もう一つは、せっかく頂いた仕事のオファーは断らないこと。
会での発表やこの記事の投稿もその一環です。
「明るく朗らかで華やかな雰囲気」を実践するべく、ビジュアルにも気を遣います。
この先,結婚や出産という目標もまだまだ諦めているわけではありませんが、手術は一生続けたいので、どういう道があるのかというのは模索中です。とにかく止めずに突き進むことで道は開け、次に続く人のロールモデルとなっていけるのではないかと思います。
2.一年での成果
日本脳神経外科学会の専門医を取得するのに、2011年以後の研修開始者は「研修記録帳」をExelファイルで提出することが義務付けられています。
これまでよりも,より具体的で煩雑なデータ入力を要求されているのですが 、医局秘書の喜多さんに協力してもらいながら、まとめてみました。そうすると、どんな領域の手術に何例入っていて、そのうち術者で執刀したのが何例と集計結果が出て参ります。
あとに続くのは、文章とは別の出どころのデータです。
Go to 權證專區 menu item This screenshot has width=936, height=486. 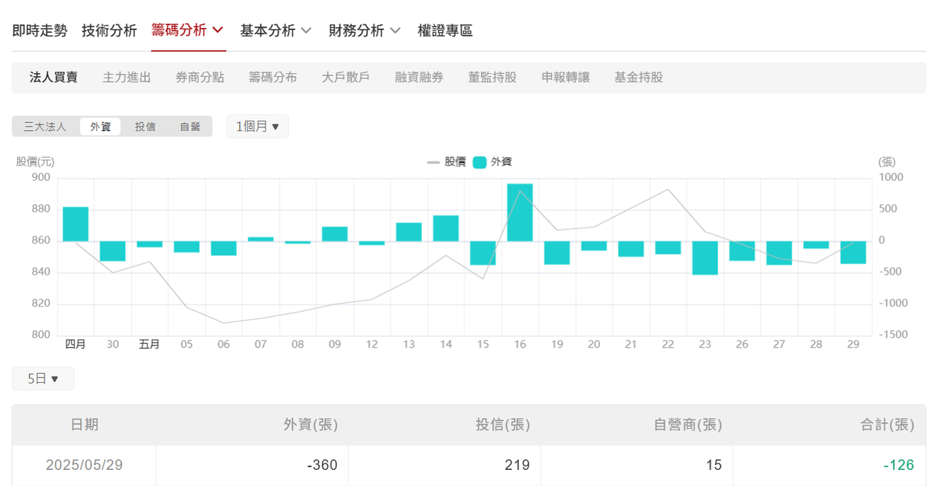(445, 31)
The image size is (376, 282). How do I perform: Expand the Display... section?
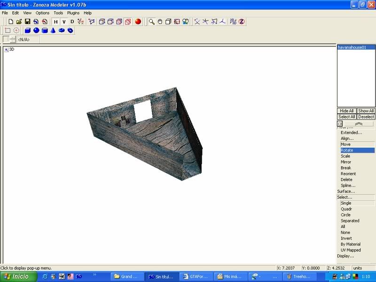pos(345,256)
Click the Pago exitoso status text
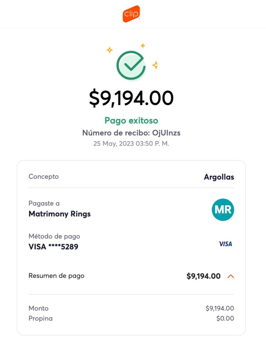 pyautogui.click(x=131, y=121)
さすがは大学病院で研修しているだけあり、小児や脳腫瘍を中心に稀な症例、手術(必要症例数が少ない)を既に多く経験できているということが分かります。
一方で自分が実際に執刀できた症例数は少なく、この一年は「まずは多くを見て知る」の年だったな、というのが感想です。
次の年は、見て知ったことを実践していく一年にしたいと思っています。
会では他に、大学の先生方にアンケートを取り、この女医の取り組みや、自分の研修態度についてどう思うかなどお尋ねした結果を発表致しました。
結論としては、女医だからといって、過小評価も過大評価もされていないということでした。
この3年間、恵まれた環境で研修を行ってこられたことに感謝をし、それに甘んじることなく日々の鍛錬を怠らないことが、女性脳神経外科医への道に繋がっていくと思います。
今後ともどうぞ宜しくお願いいたします。